Dano moral por violência doméstica é possível desde que haja pedido expresso da vítima

A 1ª turma Criminal do TJ/DF deu provimento ao recurso do MP e fixou o valor mínimo de R$ 500 reais, a título de indenização por danos morais, em decisão que condenou um homem pelos crimes de lesões corporais e ameaça praticados em âmbito de violência doméstica contra a mulher. O colegiado invocou tese do STJ que afirma ser possível a fixação de indenização por dano moral, desde que haja pedido expresso da parte ofendida.

Em 1º grau, o agressor foi condenado pelo crime de lesões corporais e ameaça, previstos noCP, incidindo também artigos previstos na lei Maria da Penha. A pena total fixada pela magistrada foi de 4 meses e 28 dias de detenção, em regime aberto. No entanto, o pedido por danos morais foi negado, sob o argumento de que o MP/DF não seria parte legítima para requerê-lo, bem como não havia nos autos elementos concretos hábeis a mensurar o valor do dano moral.

Tanto o parquet quanto o réu apresentaram recursos. Os desembargadores acataram o recurso do MP e reformaram a sentença para incluir na condenação o pagamento do valor mínimo R$ 500 reais a título de danos morais. O colegiado invocou tese do STJ em que dispõe ser possível a fixação por dano moral nos casos de violência contra a mulher praticados no âmbito doméstico e familiar, desde que haja pedido expresso da acusação ou da parte ofendida.

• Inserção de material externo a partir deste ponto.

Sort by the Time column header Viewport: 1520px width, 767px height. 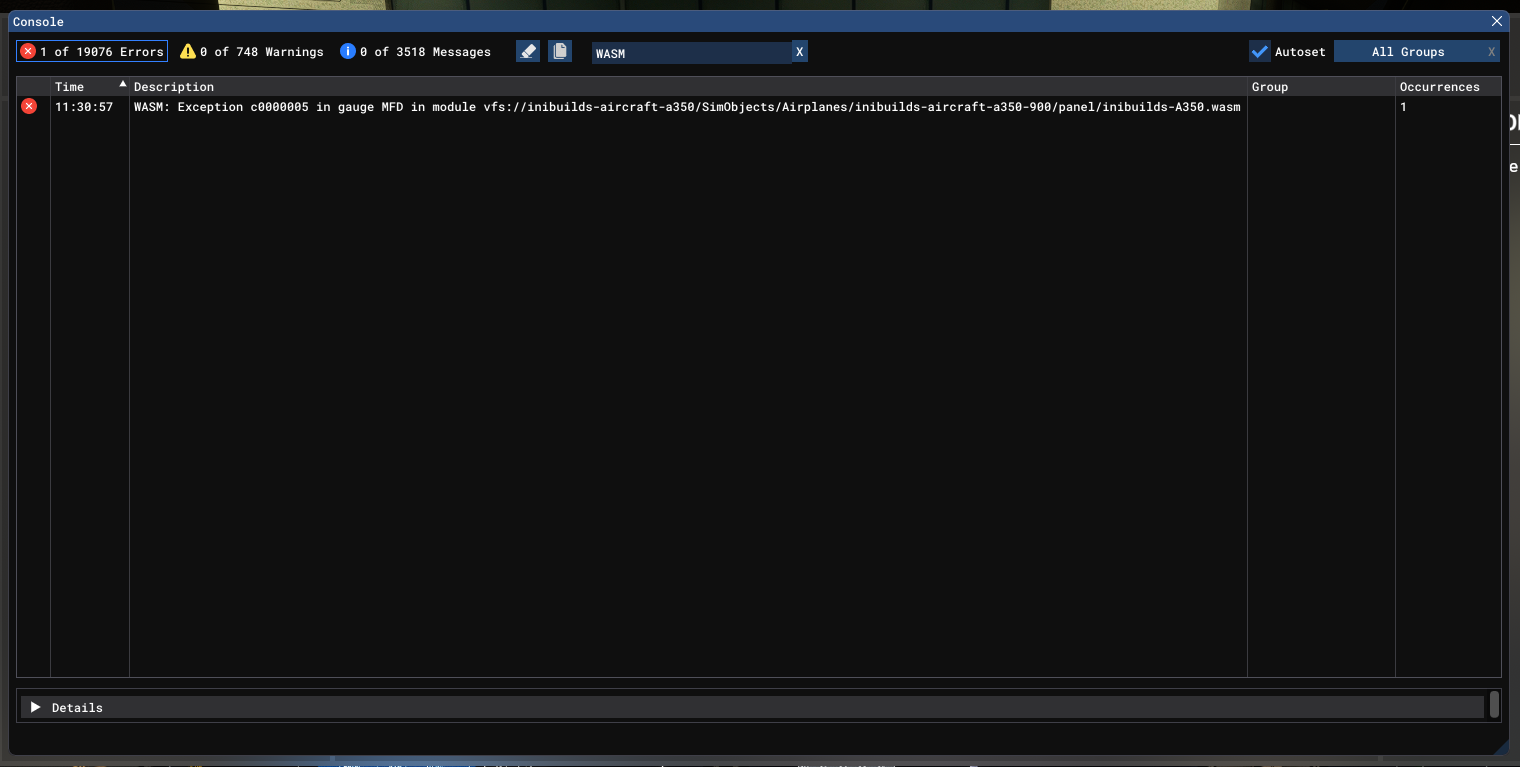89,87
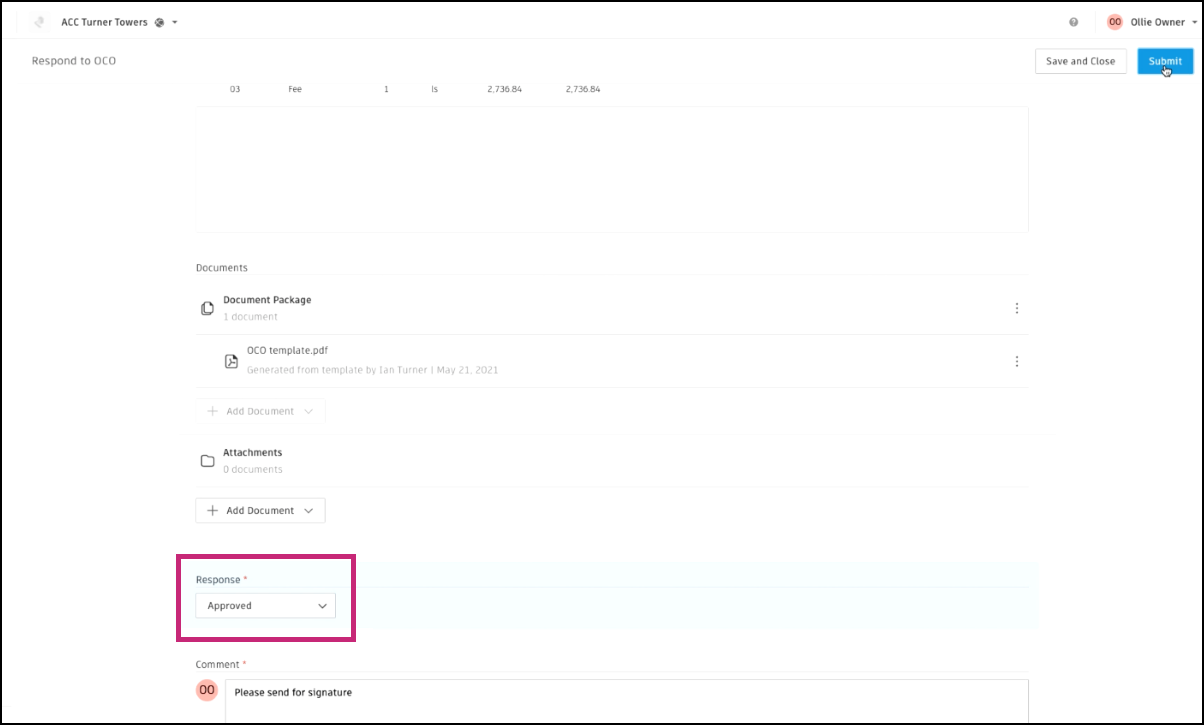Click the Autodesk Construction Cloud logo
This screenshot has height=725, width=1204.
38,21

“É, portanto, possível a fixação de indenização a título de dano moral, desde que haja pedido expresso de indenização, formulado pela vítima ou pelo Ministério Público, independentemente de instrução probatória. Na espécie, foi deduzido pedido formal na denúncia, ratificado nas alegações finais do Ministério Público, assim ofertada à defesa oportunidade para o exercício do contraditório. E contêm os autos os elementos necessários à fixação do dano em seu valor mínimo.”

O recurso do réu foi parcialmente procedente, apenas na parte que se referia à incidência da agravante sem fundamentação. Assim, a pena foi reduzida para 4 meses e 10 dias de detenção.